Head in the Clouds

xa-prehistory-of-the-cloud.jpg.pagespeed.ic.MC3L6haZTGI’ve mentioned Tung-Hui Hu’s brilliant A Prehistory of the Cloud before: there’s now a wonderful interview with the author over at Rhizome (conducted by Jamie Sutcliffe).  Among many other plums, there’s a revealing history of the project itself and juggling the author’s identities as poet, network engineer, and professor of literature:

Until a year or two or ago, I tried very hard to keep these identities separate. The first academic paper I wrote when I was studying architecture was dismissed as an extended prose poem. From thenceforth it was very important for me to separate those lives. When I lived in Berkeley—across the bay from San Francisco—that was where I was an academic, and San Francisco was where I was a poet, and never should the two meet, right? But poetry is also a way of noticing patterns, of looking for events and images that rhyme or have associations. And maybe there is a kind of poetry in the juxtapositions of history: the place in the Utah desert where the telephone network is sabotaged is also the place where the artist group Ant Farm imagines a network out of truck stops; the bunker in Virginia built to house the US financial system in the event of a nuclear attack is now the place where the nation’s film reels are kept in cold storage.

Cloud computing

And there are extended riffs on the book’s central themes.  I particularly liked this one, in response to an artful question about Frederic Jameson‘s view of conspiracy as ‘a poor man’s cognitive mapping’:

I think conspiracy and paranoia are just what the cloud needs, if I can ascribe the cloud agency. The system works like a massive pyramid scheme—we all need to believe that it’s everywhere in order for it to be everywhere. I remember talking to someone who knew Facebook was a problem, but even she became annoyed when one of her friends left Facebook: “What do you mean you left Facebook, we’re all on it, we all agreed to be on it, so why do you get to opt out?” That’s the mechanism that the cloud employs; we assume that everybody is a user, that everybody is on it and freely engaged in these practices, and we feel personally offended when that’s not the case. Now, of course, the cloud isn’t everywhere, this is a particularly Western view and that’s why the book takes America as the prime example of this way of thinking. Americans think freedom means market freedom and the free movement of goods, and get violently offended when this is not the case. Our model is basically that if you’re not free, we will bomb you until you are free.

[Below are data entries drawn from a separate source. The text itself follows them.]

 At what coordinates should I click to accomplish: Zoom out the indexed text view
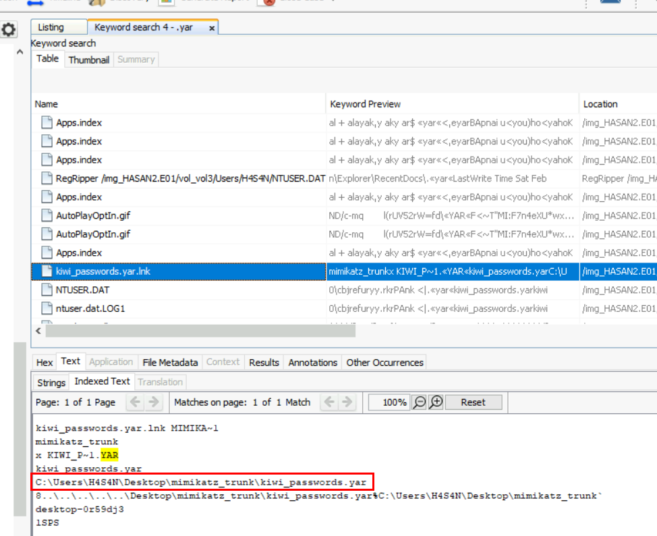pos(420,402)
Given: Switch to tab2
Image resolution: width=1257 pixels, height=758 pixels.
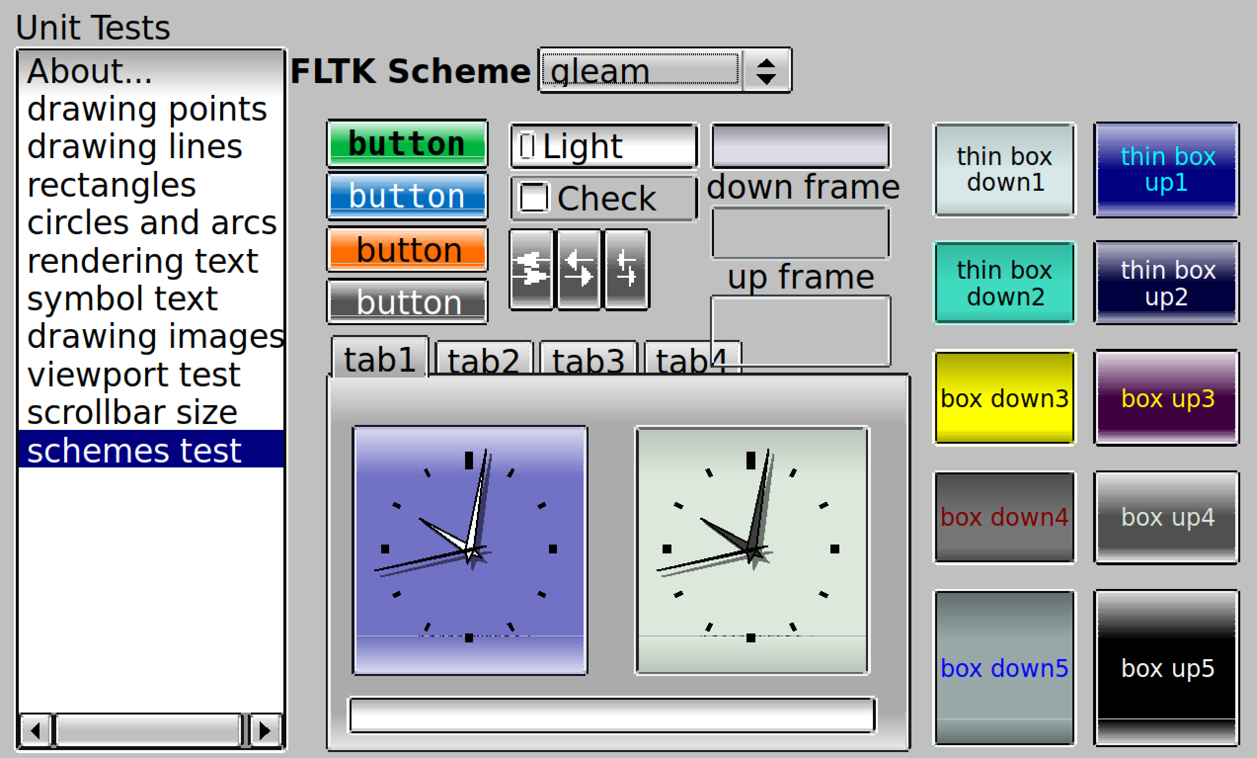Looking at the screenshot, I should point(484,359).
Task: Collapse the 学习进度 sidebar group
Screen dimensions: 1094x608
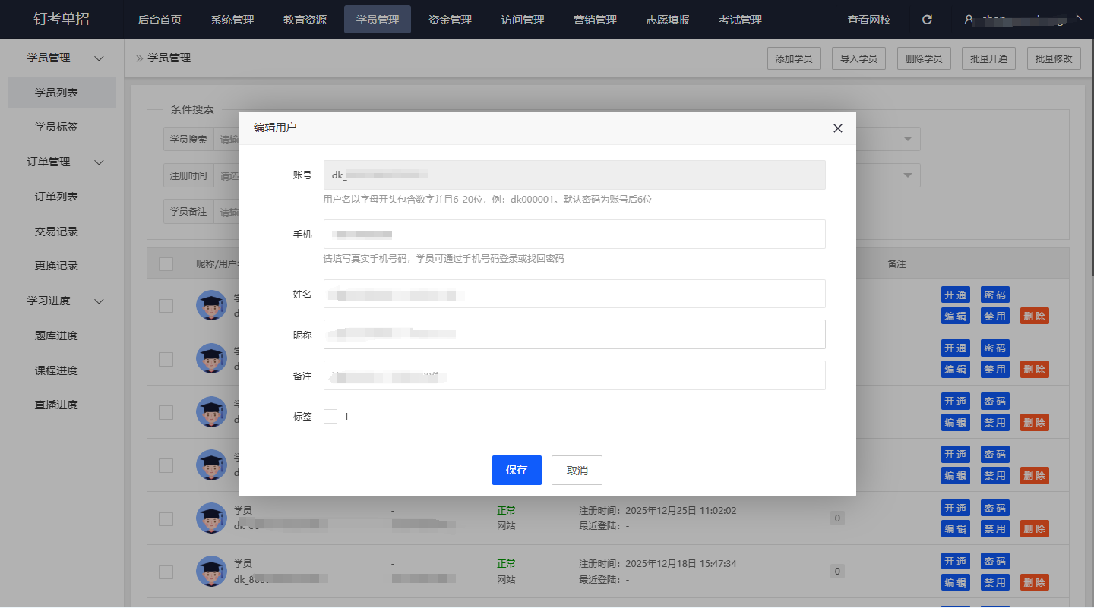Action: tap(99, 301)
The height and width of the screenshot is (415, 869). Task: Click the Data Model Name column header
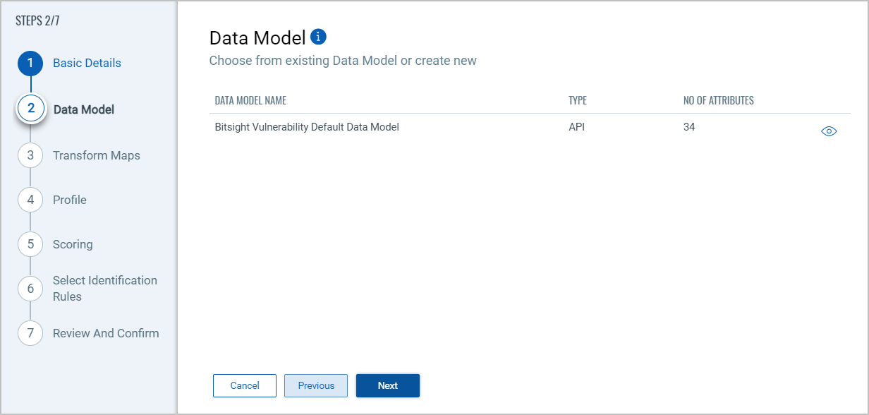pos(250,100)
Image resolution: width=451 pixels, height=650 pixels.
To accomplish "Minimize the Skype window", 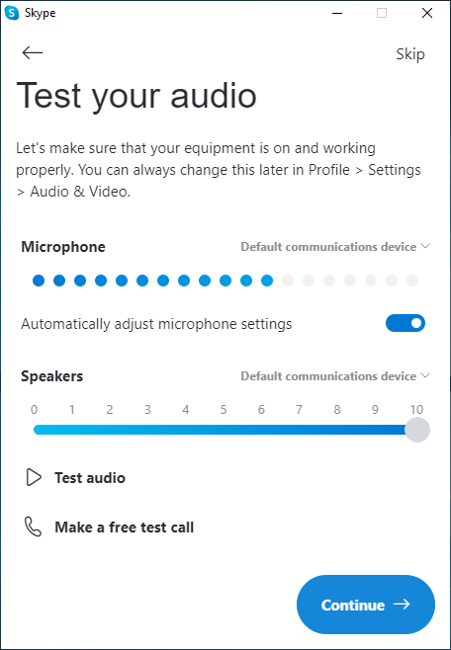I will click(x=337, y=13).
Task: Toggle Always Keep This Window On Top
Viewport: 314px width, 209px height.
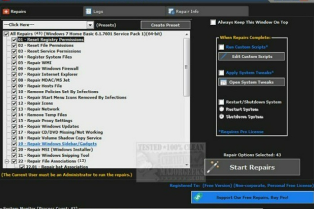Action: tap(213, 22)
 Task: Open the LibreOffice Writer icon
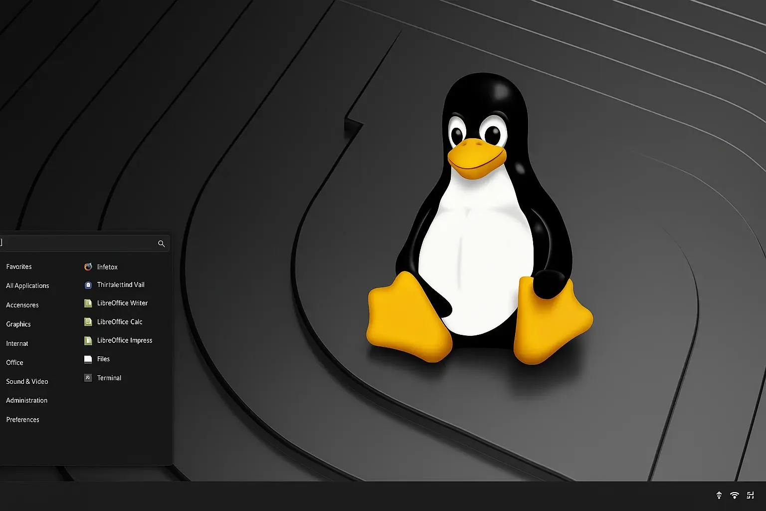tap(88, 303)
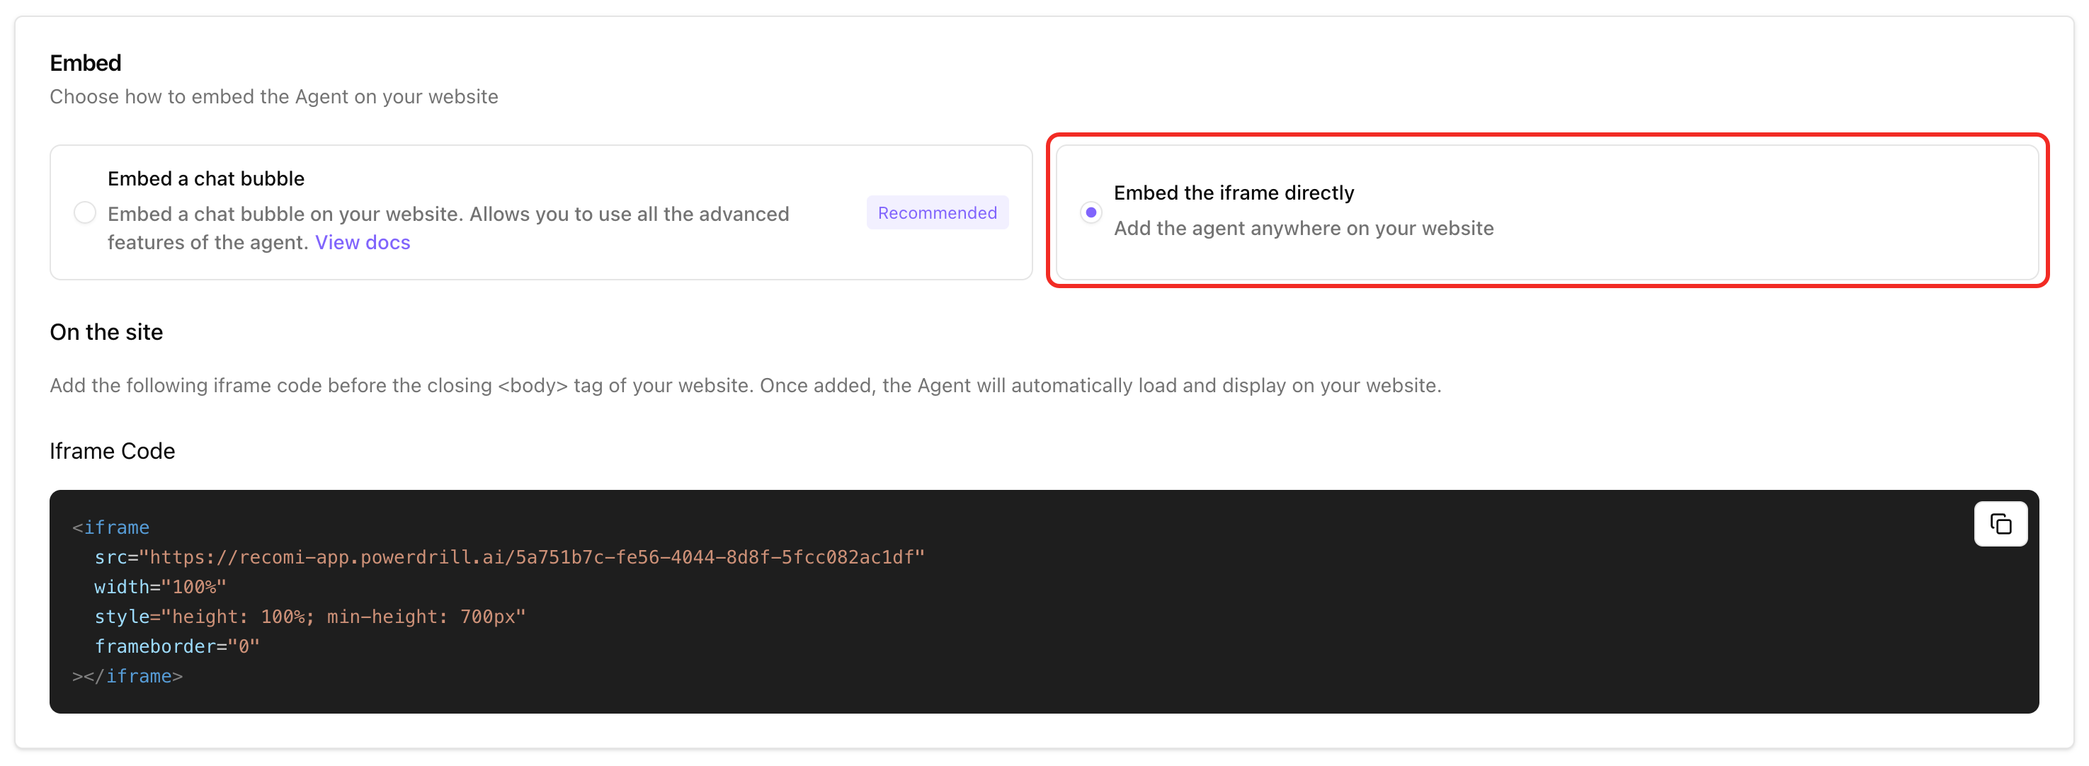Click the opening iframe tag in code
Screen dimensions: 2089x766
tap(111, 528)
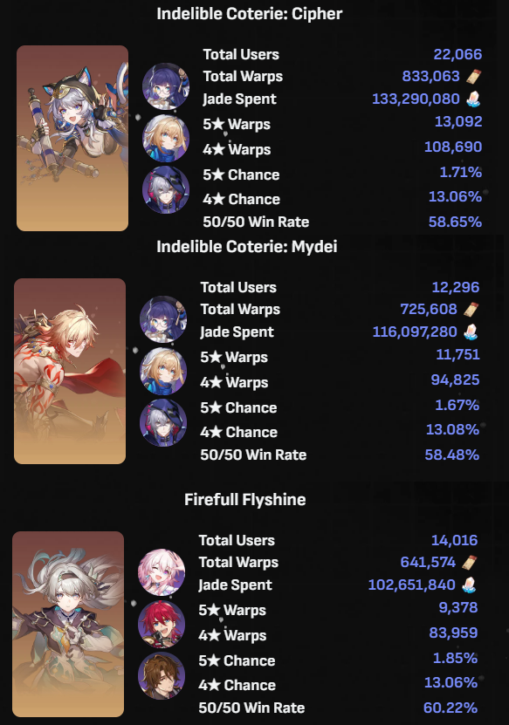
Task: Select the hooded grey-haired avatar in Cipher banner
Action: pyautogui.click(x=166, y=190)
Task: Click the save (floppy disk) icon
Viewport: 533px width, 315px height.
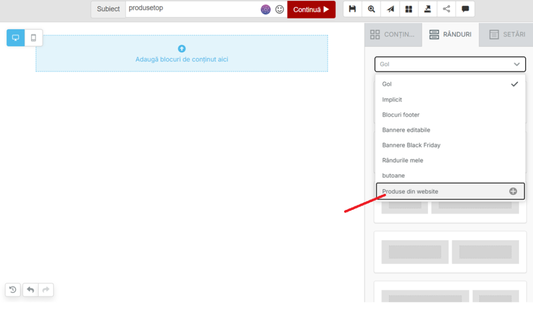Action: point(352,9)
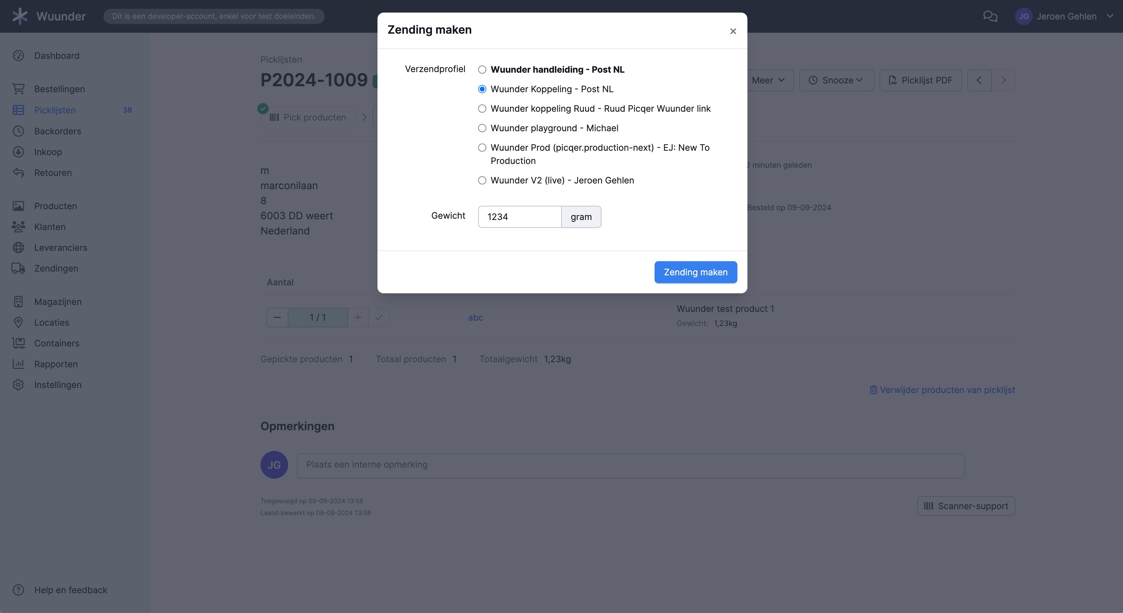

The idea of conspiracy, as Jameson tells us, is totalizing. That’s the idea of The Cloud, rather than the clouds; there is one cloud that we are all supposed to subscribe to. I think that’s the reason why paranoia about security is always part of the way that the cloud is produced, rather than unmasked or exposed. This is one reason why understanding some technical aspects of the cloud—the way it fails and doesn’t cover much territory—could change our image of it, away from one totalizing entity. Oddly enough, given my examples, the book’s goal is to get us away from simply talking about paranoia or even control, which is the dominant model now in new media studies. My problem with the “control society” model is that not only is it totalizing in the way that the cloud is totalizing, but it distracts us in some ways from looking at the real violence that’s been happening all along, so that if we start thinking about gadgets and the way that life is optimized and produced, then we forget the flip-side of that, which is the way that death is also meted out.